__ENTRIES SUPPLIED__
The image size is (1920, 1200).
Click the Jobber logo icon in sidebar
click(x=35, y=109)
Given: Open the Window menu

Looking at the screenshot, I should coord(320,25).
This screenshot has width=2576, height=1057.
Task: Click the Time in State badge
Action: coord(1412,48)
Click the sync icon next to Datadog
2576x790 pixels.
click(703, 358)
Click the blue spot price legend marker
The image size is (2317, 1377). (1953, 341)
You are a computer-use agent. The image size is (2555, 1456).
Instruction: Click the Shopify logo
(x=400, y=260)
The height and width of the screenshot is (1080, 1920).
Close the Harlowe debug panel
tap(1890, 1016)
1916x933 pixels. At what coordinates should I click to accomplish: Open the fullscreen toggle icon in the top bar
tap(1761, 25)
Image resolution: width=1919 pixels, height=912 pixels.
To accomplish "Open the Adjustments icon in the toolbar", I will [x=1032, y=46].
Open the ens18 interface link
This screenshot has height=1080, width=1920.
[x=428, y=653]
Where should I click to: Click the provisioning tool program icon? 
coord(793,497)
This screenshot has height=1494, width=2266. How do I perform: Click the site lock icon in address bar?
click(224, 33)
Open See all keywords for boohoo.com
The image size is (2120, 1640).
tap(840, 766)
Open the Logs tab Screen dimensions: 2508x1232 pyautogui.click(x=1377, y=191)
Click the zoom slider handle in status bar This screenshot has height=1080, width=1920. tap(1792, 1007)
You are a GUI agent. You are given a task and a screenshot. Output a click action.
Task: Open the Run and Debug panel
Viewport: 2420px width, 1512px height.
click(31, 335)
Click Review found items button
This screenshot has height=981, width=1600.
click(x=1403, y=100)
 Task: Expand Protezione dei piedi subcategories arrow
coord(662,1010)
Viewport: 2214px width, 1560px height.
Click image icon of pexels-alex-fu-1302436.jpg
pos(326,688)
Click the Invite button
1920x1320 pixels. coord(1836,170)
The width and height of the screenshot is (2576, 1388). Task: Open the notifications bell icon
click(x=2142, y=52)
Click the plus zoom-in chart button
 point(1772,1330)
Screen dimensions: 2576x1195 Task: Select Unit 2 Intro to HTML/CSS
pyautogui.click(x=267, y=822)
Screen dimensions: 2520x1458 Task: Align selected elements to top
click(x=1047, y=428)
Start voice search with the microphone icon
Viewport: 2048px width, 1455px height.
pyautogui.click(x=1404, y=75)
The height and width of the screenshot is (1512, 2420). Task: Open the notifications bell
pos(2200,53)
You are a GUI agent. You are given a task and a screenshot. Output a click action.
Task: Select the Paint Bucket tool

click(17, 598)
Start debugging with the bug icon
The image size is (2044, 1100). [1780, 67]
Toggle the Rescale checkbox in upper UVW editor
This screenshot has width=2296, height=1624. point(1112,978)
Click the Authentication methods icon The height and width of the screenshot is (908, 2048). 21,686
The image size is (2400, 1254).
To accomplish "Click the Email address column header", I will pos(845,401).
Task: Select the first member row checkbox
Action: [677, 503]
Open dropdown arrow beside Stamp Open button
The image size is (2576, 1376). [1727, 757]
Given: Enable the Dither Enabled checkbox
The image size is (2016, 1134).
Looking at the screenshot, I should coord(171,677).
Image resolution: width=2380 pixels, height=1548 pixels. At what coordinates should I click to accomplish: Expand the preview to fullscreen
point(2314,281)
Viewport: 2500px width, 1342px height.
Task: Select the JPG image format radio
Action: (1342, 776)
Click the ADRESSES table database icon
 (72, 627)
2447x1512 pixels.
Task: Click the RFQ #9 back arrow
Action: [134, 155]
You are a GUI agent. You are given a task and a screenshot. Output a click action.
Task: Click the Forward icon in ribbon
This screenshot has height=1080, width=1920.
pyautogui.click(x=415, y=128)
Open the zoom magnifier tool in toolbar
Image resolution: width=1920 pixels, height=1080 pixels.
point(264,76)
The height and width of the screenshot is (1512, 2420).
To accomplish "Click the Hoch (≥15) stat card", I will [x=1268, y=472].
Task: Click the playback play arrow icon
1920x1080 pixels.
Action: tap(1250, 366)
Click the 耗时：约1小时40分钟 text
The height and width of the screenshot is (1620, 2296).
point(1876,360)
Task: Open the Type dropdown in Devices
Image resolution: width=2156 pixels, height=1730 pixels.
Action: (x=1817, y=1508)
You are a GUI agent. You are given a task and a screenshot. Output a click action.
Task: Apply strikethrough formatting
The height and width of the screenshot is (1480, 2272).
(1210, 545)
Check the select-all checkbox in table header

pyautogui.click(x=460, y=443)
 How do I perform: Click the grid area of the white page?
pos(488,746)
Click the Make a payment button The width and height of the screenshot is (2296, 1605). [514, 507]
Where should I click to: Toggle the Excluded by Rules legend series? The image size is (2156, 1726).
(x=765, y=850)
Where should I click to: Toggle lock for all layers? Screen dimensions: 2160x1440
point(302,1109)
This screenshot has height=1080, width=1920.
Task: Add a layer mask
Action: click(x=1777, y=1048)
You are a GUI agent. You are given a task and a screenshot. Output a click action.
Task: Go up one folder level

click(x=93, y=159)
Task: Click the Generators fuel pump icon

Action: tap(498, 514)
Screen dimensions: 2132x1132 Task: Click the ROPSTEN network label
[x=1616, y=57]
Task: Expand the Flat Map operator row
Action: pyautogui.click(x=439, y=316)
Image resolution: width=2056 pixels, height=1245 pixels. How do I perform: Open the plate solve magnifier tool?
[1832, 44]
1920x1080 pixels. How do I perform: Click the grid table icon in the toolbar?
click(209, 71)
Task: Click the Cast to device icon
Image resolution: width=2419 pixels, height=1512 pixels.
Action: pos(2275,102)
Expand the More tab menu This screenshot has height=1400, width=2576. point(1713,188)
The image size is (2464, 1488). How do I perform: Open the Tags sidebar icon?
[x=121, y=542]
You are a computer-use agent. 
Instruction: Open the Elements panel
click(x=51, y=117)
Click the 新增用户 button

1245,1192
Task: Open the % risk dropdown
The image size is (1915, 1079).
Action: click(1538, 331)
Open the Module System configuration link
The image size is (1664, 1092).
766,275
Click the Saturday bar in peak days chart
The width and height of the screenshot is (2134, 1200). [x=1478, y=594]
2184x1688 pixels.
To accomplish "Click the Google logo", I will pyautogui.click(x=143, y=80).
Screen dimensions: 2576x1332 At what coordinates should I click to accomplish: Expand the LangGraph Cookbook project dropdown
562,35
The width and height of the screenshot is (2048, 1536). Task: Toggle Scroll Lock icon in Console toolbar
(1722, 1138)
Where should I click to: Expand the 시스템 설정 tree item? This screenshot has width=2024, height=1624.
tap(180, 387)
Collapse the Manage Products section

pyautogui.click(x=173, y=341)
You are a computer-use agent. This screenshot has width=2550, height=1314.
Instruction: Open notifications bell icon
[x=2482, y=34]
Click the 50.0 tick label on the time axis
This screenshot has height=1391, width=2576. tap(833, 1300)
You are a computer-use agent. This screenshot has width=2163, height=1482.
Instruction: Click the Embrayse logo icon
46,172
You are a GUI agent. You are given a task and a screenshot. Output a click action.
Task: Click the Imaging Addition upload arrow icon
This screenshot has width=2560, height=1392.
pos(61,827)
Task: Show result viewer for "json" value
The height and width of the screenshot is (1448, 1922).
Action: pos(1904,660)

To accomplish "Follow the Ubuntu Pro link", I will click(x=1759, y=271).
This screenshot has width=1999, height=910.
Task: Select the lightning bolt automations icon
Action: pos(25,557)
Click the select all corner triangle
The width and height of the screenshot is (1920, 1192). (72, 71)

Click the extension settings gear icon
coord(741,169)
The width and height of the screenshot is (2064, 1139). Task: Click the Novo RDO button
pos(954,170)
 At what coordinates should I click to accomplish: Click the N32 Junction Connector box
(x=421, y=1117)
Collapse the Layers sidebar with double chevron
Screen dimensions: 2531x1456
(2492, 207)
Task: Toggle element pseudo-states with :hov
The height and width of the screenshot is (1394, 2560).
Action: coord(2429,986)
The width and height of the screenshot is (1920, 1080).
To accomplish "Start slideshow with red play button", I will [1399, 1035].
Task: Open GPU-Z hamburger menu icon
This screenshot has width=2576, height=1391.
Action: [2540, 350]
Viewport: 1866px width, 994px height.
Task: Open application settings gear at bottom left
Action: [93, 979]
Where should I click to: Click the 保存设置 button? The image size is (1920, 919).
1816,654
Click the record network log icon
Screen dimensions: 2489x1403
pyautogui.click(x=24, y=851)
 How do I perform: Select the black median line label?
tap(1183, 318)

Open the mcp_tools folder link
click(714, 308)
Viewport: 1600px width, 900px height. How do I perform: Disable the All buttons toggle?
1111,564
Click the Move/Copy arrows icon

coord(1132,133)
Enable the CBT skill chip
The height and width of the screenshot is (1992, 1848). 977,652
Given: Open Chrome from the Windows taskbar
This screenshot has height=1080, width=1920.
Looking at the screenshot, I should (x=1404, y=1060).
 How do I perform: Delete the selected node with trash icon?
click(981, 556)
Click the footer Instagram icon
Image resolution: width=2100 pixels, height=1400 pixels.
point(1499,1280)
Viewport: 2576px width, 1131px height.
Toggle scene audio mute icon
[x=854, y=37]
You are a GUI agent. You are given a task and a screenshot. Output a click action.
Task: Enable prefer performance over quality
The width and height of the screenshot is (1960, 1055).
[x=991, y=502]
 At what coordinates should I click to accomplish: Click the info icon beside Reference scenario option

__WHAT YOU ARE ASKED TO DO__
The expected answer is a copy of every line in the entries that holds the word "play".

__WRITTEN SOLUTION__
Task: Click the playback play arrow icon
To accomplish "Start slideshow with red play button", I will [1399, 1035].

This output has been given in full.